[Target pointing data]

┄┄┄┄┄┄

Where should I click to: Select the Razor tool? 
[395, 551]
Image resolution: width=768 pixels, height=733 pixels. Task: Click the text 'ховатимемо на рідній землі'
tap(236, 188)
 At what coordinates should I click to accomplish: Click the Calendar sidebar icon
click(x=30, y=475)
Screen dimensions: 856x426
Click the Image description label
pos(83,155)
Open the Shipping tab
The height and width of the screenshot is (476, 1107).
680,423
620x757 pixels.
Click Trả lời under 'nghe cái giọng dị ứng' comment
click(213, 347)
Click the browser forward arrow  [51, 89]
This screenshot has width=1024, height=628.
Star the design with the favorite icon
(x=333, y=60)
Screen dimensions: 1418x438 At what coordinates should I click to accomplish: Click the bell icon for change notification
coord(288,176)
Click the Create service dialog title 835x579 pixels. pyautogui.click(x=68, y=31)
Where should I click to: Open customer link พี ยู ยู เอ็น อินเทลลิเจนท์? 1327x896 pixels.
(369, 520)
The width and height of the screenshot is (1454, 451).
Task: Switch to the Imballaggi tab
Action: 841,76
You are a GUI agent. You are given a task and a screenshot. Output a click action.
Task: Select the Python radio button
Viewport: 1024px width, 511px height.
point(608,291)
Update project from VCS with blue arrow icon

┄┄┄┄┄┄

Exercise instructions -
Reproduce every one of the entries above word for word, keeping each line and its order unchanged.

The completed task -
Where should I click to: Select the Razor tool? 
[395, 551]
Image resolution: width=768 pixels, height=733 pixels. Task: Click the text 'ховатимемо на рідній землі'
tap(236, 188)
 At what coordinates should I click to accomplish: Click the Calendar sidebar icon
click(x=30, y=475)
Screen dimensions: 856x426
Click the Image description label
pos(83,155)
Open the Shipping tab
The height and width of the screenshot is (476, 1107).
680,423
620x757 pixels.
Click Trả lời under 'nghe cái giọng dị ứng' comment
click(213, 347)
Click the browser forward arrow  [51, 89]
This screenshot has width=1024, height=628.
Star the design with the favorite icon
(x=333, y=60)
Screen dimensions: 1418x438 At what coordinates should I click to accomplish: Click the bell icon for change notification
coord(288,176)
Click the Create service dialog title 835x579 pixels. pyautogui.click(x=68, y=31)
Where should I click to: Open customer link พี ยู ยู เอ็น อินเทลลิเจนท์? 1327x896 pixels.
(369, 520)
The width and height of the screenshot is (1454, 451).
Task: Switch to the Imballaggi tab
Action: 841,76
You are a GUI agent. You are given a task and a screenshot. Output a click action.
Task: Select the Python radio button
Viewport: 1024px width, 511px height.
point(608,291)
Update project from VCS with blue arrow icon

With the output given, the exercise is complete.